• Passage provided:

────────

Footage of 1920s Britain has been unearthed in an archive at a US university revealing what life was like in the UK between the First and Second World wars.
The remarkable video – which is unusual for the era because it features sound – was shot around the country between 1928 and 1929 and features a broad range of everyday life from farming in Bedfordshire to shipbuilding in Southampton and dance rehearsals at the London Palladium.
Other scenes show a motorcycle club in Devizes, a livestock auction in Nottinghamshire and fishing in Bognor.
But there also several scenes that would not look out of place today including horse racing at Epsom and university students in rowing training at Oxford.
The footage was collated by Fox Movietone News, who operated from around 1919 and is held in an archive in the University of South Carolina.
The archive contains more than seven million feet of nitrate motion picture film and one million feet of safety motion picture film.
Videos range from approximately 30 seconds to a couple of minutes depending on the subject matter, although they have been all edited together in a 45-minute feature.
Among the items covered was a visit of RMS Olympic to Southampton in January 1929. Olympic was the older and slightly smaller sister ship to the ill-fated Titanic – which sank in April 1912.
Other items featured include a fox hunt, with traditional horses following dogs, while another section showed several aircraft flying in to a grass aerodrome where they were joining the world’s first flying beagle meet on November 30, 1929.

────────

• Information supplied:

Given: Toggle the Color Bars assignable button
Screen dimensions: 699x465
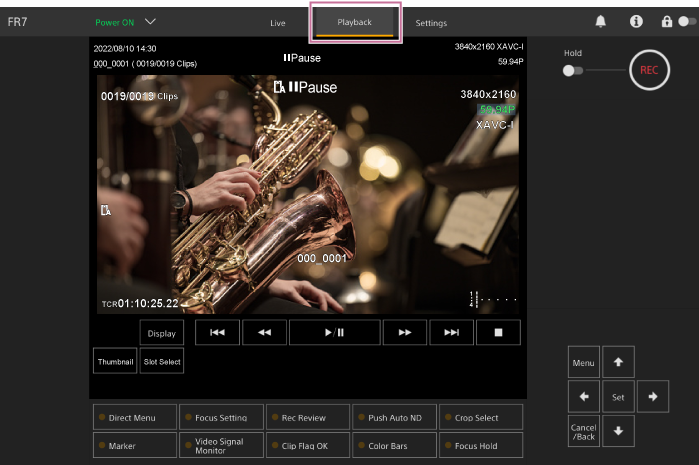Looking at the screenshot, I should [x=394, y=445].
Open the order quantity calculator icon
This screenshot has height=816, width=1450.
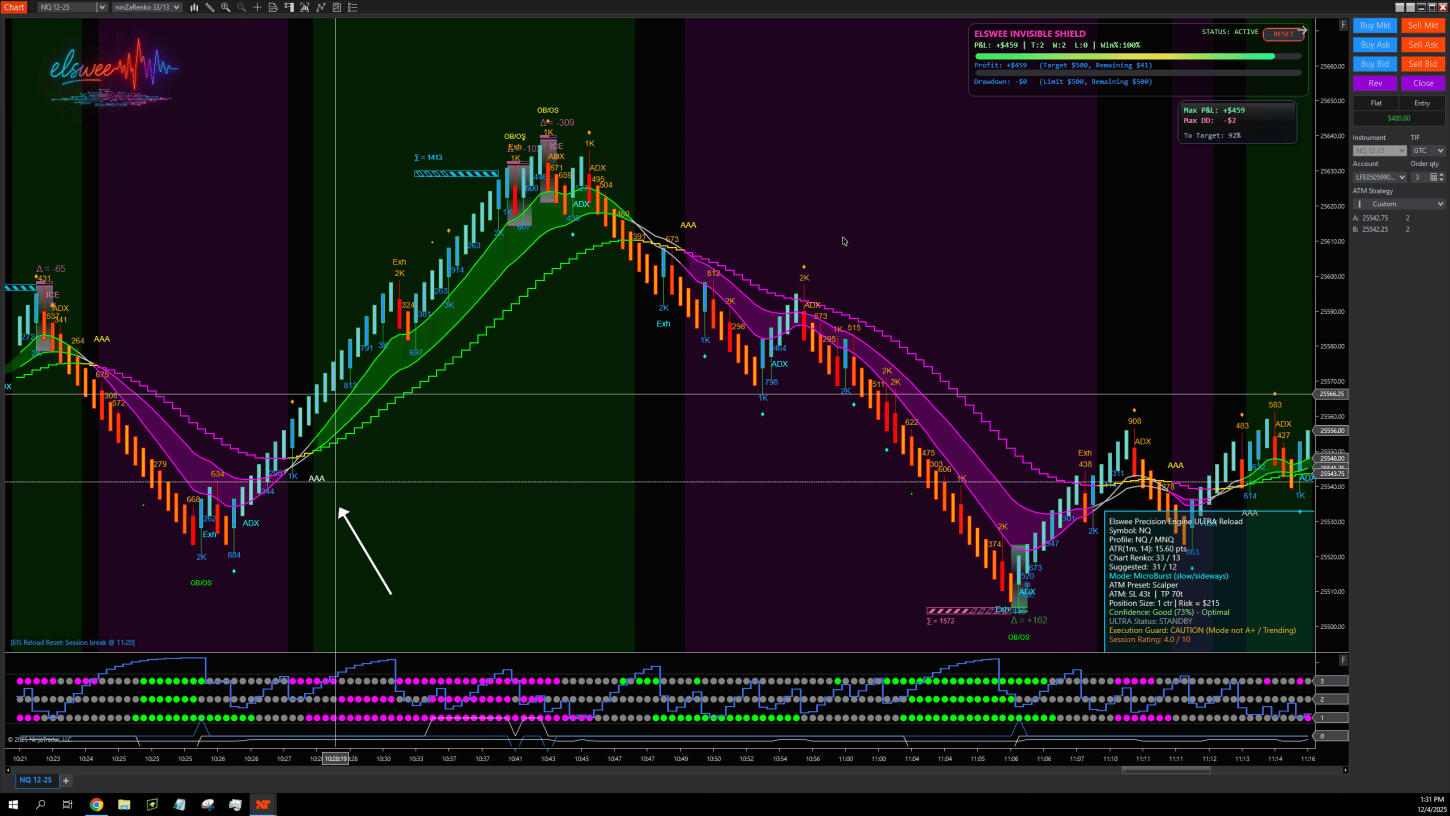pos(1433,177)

────────

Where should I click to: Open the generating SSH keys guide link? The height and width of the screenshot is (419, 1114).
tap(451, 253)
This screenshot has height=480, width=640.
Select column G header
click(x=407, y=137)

────────

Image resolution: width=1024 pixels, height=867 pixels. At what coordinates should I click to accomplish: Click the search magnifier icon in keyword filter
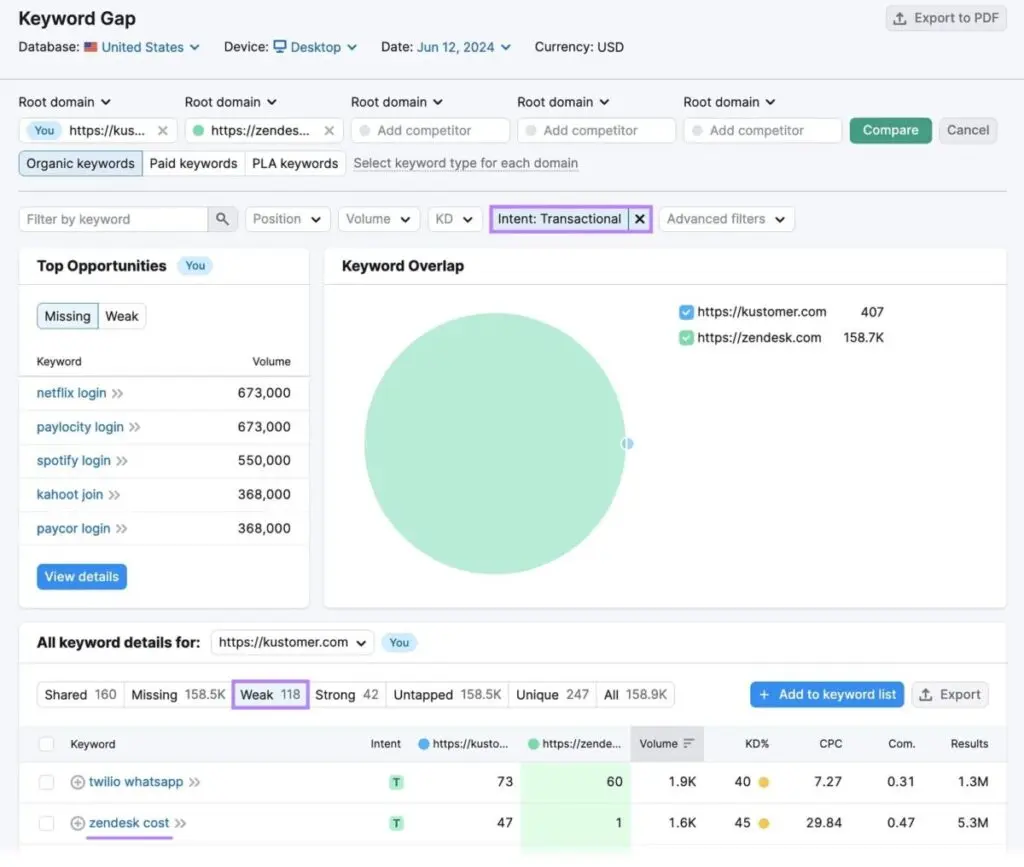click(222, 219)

────────

Please quote the 1920s Britain footage passage word for word, starting with "The archive contains" and going on through "November 30, 1929.".

The archive contains more than seven million feet of nitrate motion picture film and one million feet of safety motion picture film.
Videos range from approximately 30 seconds to a couple of minutes depending on the subject matter, although they have been all edited together in a 45-minute feature.
Among the items covered was a visit of RMS Olympic to Southampton in January 1929. Olympic was the older and slightly smaller sister ship to the ill-fated Titanic – which sank in April 1912.
Other items featured include a fox hunt, with traditional horses following dogs, while another section showed several aircraft flying in to a grass aerodrome where they were joining the world’s first flying beagle meet on November 30, 1929.